Unfortunately, prolonged pretrial detention is common in Brazil. In an effort to tackle the problem, the Brazilian Congress passed a new law on alternative measures to pretrial detention (Law 12.403) on July 4. The law seeks to ensure that fewer people enter the prison system in the first place.
The rate of incarceration in Brazil has tripled in the past 15 years and prisons are severely overcrowded. Brazil has the fourth largest prison population in the world, almost half of which is in pretrial detention. Poor and inhumane conditions of detention are commonplace. Facilities hold many prisoners who commit petty, nonviolent crimes, and people wait months, sometimes years in prison. In the end, many of these people receive non-custodial sentences.
Law 12.403 underscores the principle that pretrial detention should be the exception not the rule. It puts forth nine alternatives to pretrial detention, such as bail and electronic monitoring. For first-time offenders who are accused of nonviolent crimes, which if convicted could carry up to four years in prison, the judge cannot impose pretrial detention.
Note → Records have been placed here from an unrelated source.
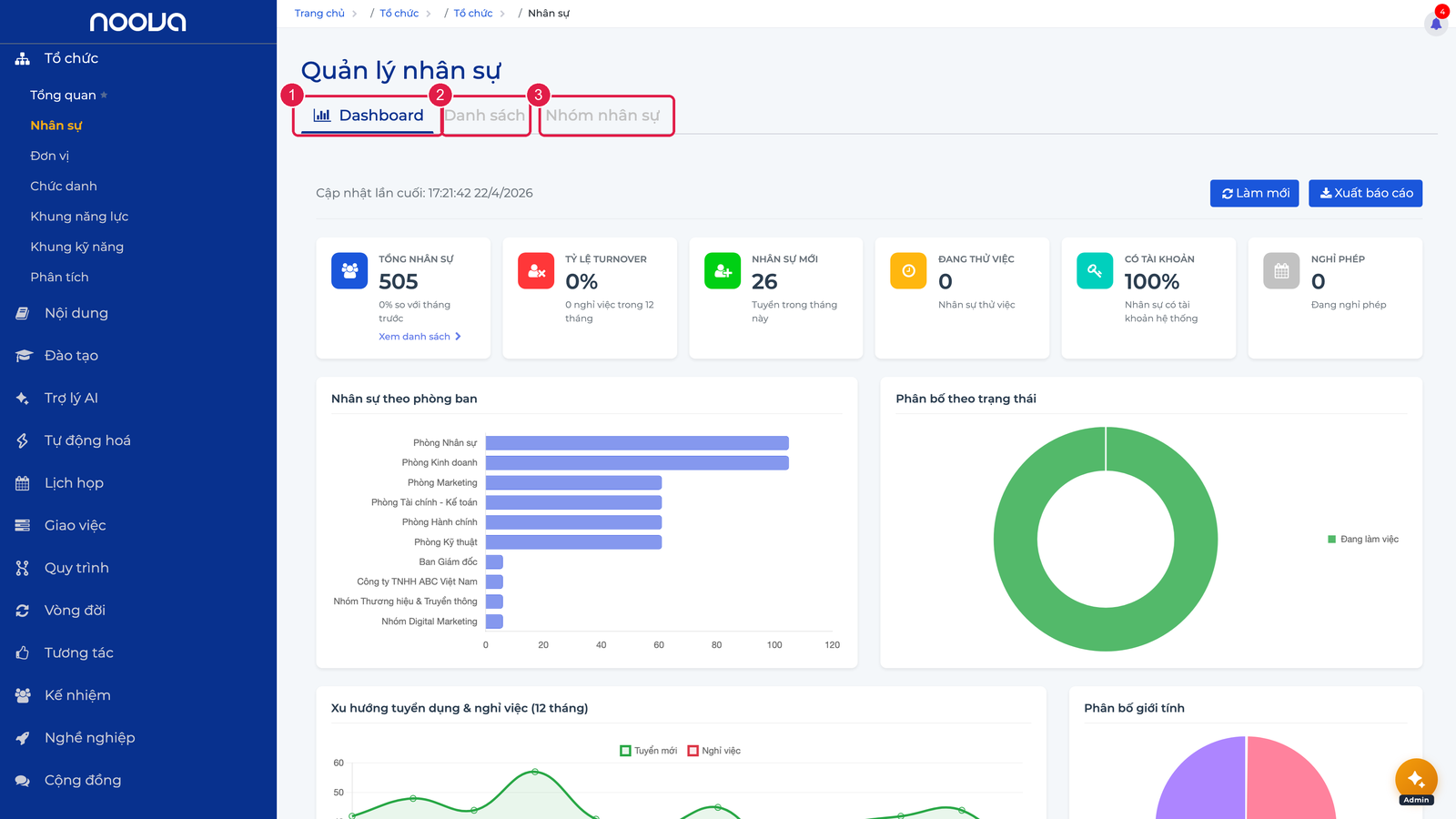The height and width of the screenshot is (819, 1456).
Task: Toggle the Tuyển mới legend series
Action: [x=649, y=751]
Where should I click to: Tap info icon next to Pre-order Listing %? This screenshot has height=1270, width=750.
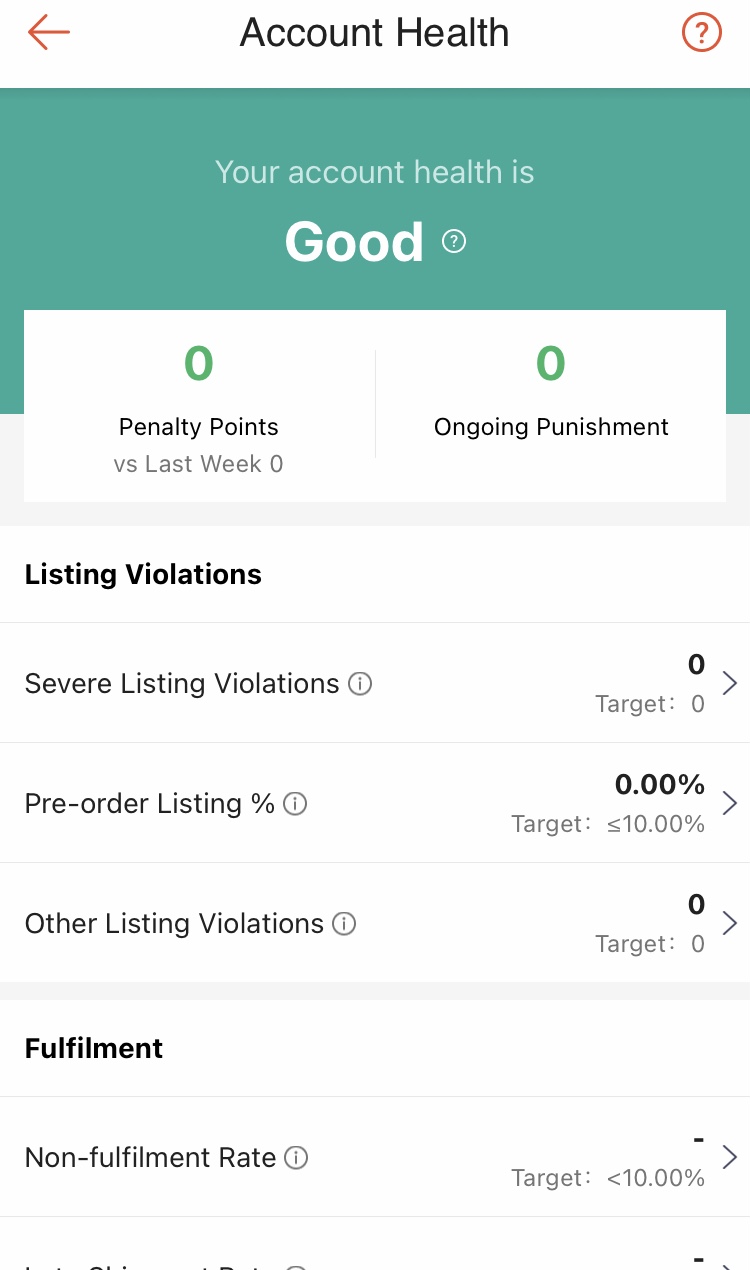295,804
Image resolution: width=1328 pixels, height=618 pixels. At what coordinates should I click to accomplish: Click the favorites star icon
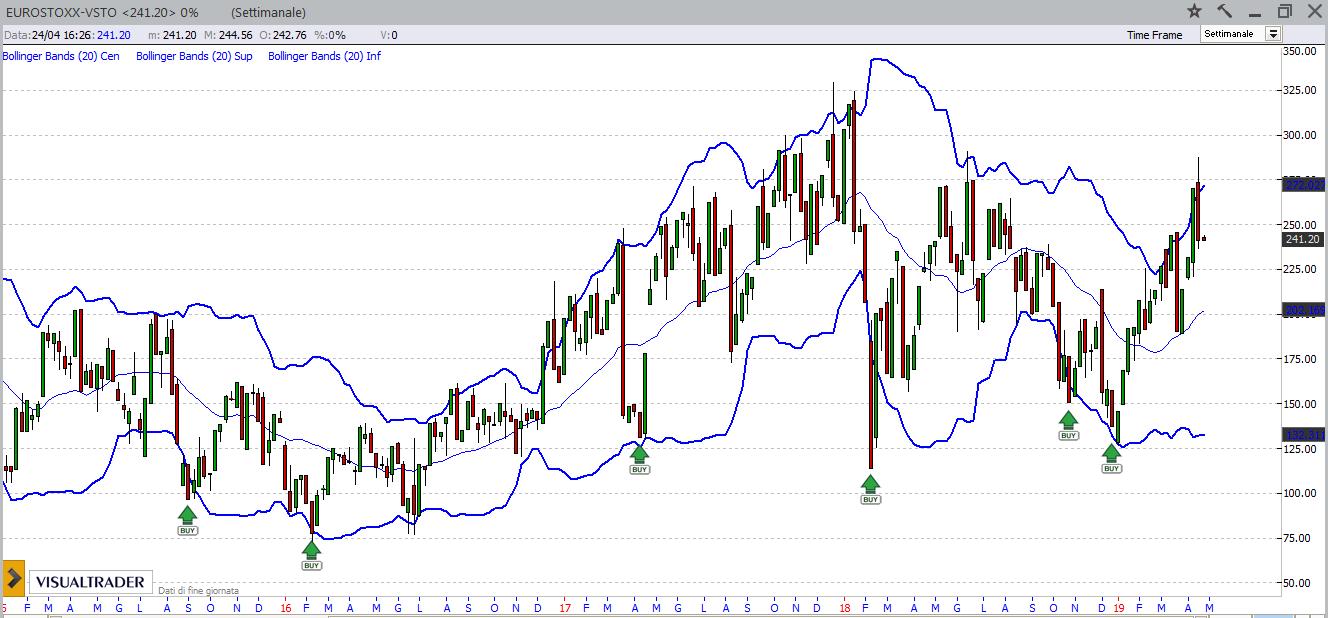coord(1194,11)
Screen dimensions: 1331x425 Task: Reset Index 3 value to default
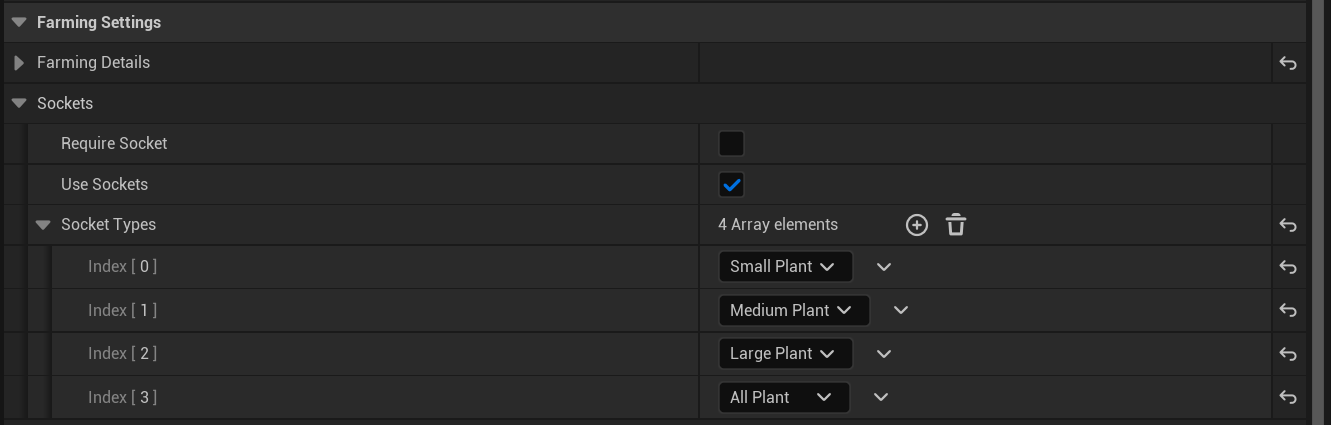1288,398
The law requires that pretrial detention be used as a last resort, and even then only in very specific instances.
The passage of the law marks an important victory for civil society organizations in Brazil. The law had been circulating in the Brazilian Congress since 2001, but never ranked high on the government’s legislative agenda. In January, a coalition of NGOs working on criminal justice reform launched a campaign in support of the bill. Three groups in particular—Conectas, Instituto Sou da Paz, and Pastoral Carcerária (all of them Open Society grantees)—led advocacy efforts.
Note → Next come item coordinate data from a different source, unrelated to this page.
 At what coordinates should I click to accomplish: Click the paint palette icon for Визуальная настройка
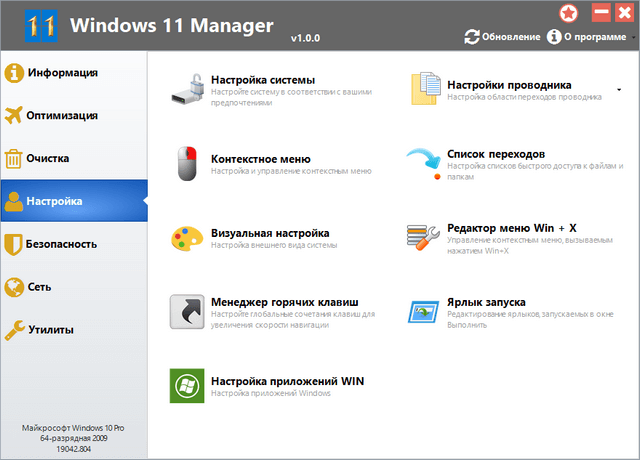[186, 240]
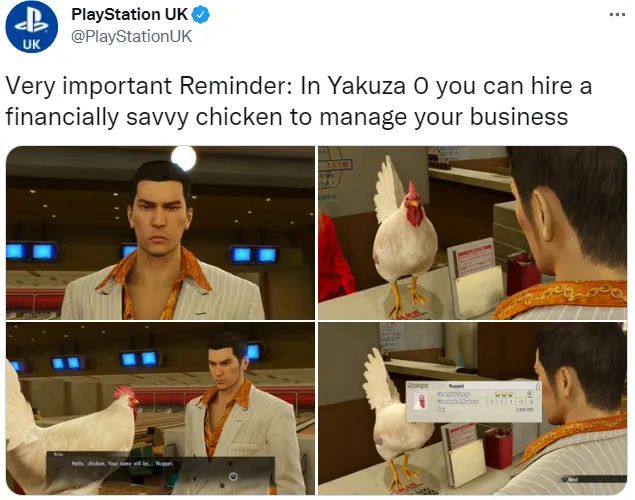Click the Nugget manager info card
This screenshot has width=635, height=500.
click(x=473, y=401)
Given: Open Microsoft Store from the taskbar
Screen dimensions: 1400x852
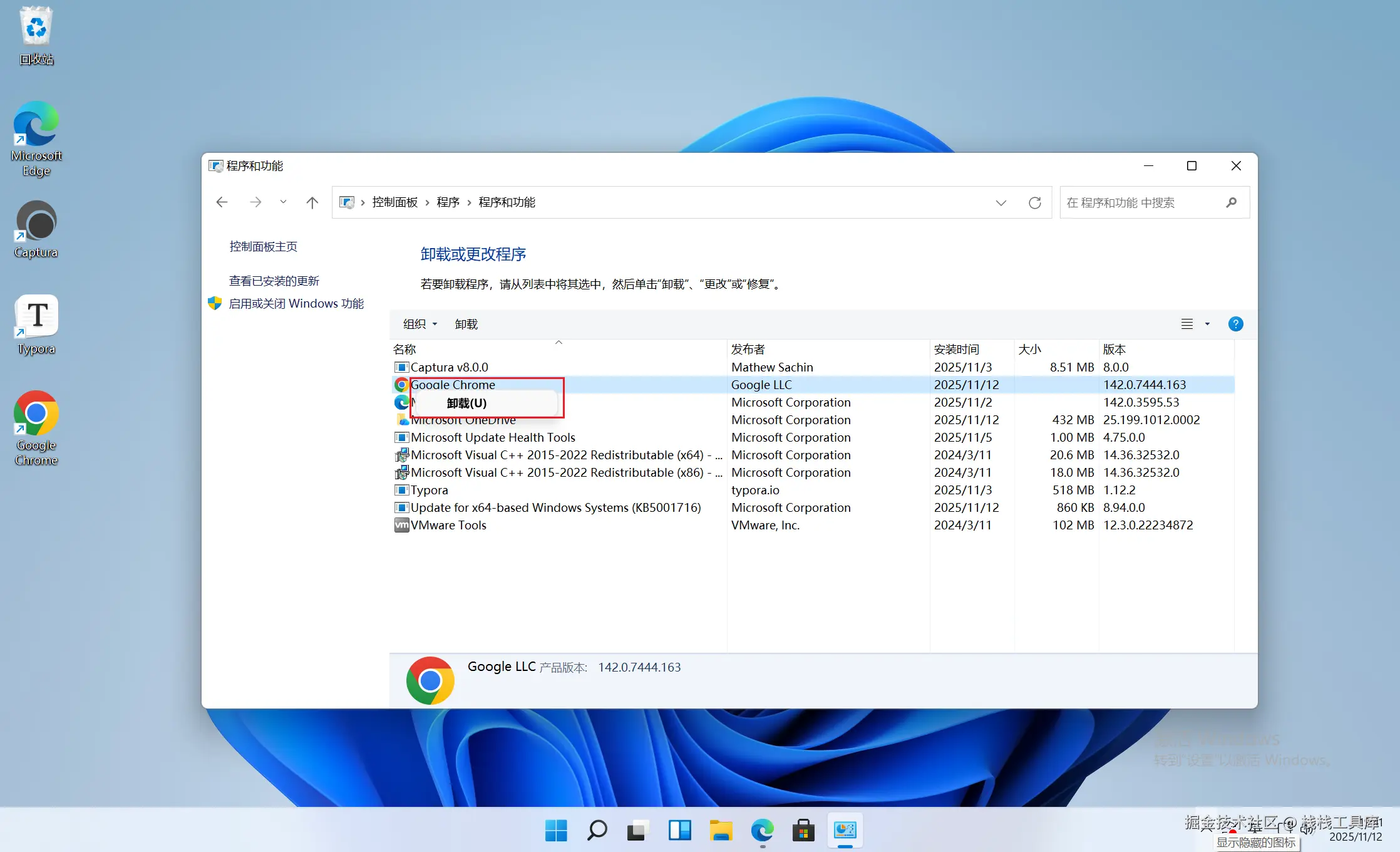Looking at the screenshot, I should [803, 831].
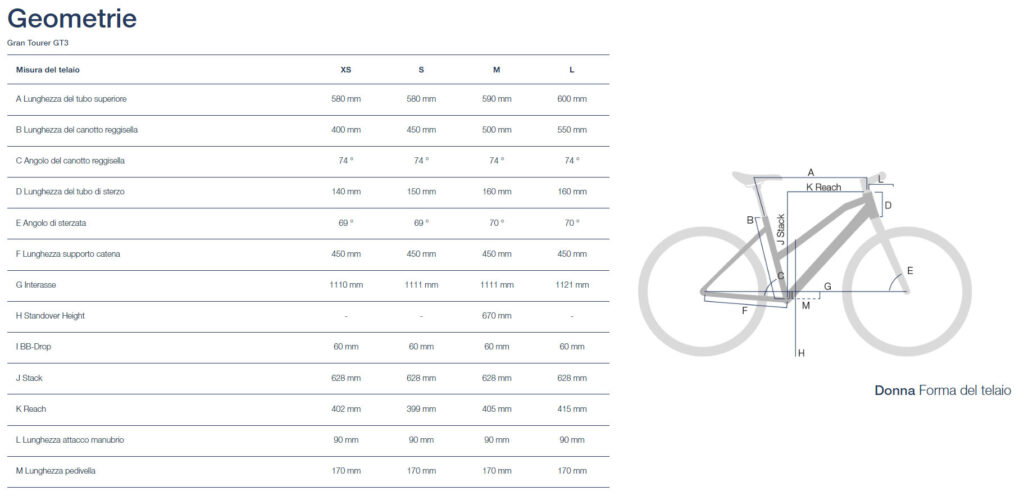
Task: Click the 1121 mm wheelbase value for L
Action: pos(571,285)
Changing the minds of lawmakers was no easy task. With rates of violent crime high throughout the country, many feared that the law would open the doors to the prisons and let suspected “criminals” roam the streets.
To counter these fears, civil society groups shared with legislators the stories of people currently in pretrial detention who would benefit from the law’s passage. These included people accused of petty theft or shoplifting who should not have been in prison in the first place. The terrible conditions, violence, and even torture these people experience are shocking. As Julita Lemgruber, director of the Association for Prison Reform and former director general of the Penitentiary System of Rio de Janeiro, notes in a recent op-ed, “With the new law it is clearer than ever: we cannot maintain in prison, awaiting trial, men and women who, if convicted, would receive a non-custodial sentence, such as community service.”
Civil society activists also worked closely with allies in the Ministry of Justice to determine key targets and arguments. In addition to sharing first-hand accounts, the activists also had data about the costs of prolonged pretrial detention to the government and society at large. While compromises had to be made – ultimately the bill passed with a provision that preserves special privileges for detainees from elite backgrounds – the new law offers hope for reducing pretrial detention across the country.
Now the fight is to ensure effective implementation. One of the biggest challenges will be making sure that judges apply the law. Many judges argue that there is a lack of resources and institutional structures in place to monitor alternatives to pretrial detention. While changes will need to be made, some judges are already applying alternatives. The civil society coalition is developing a strategy that will combine litigation, campaigning, and work with justice sector actors to ensure the law moves from paper to practice.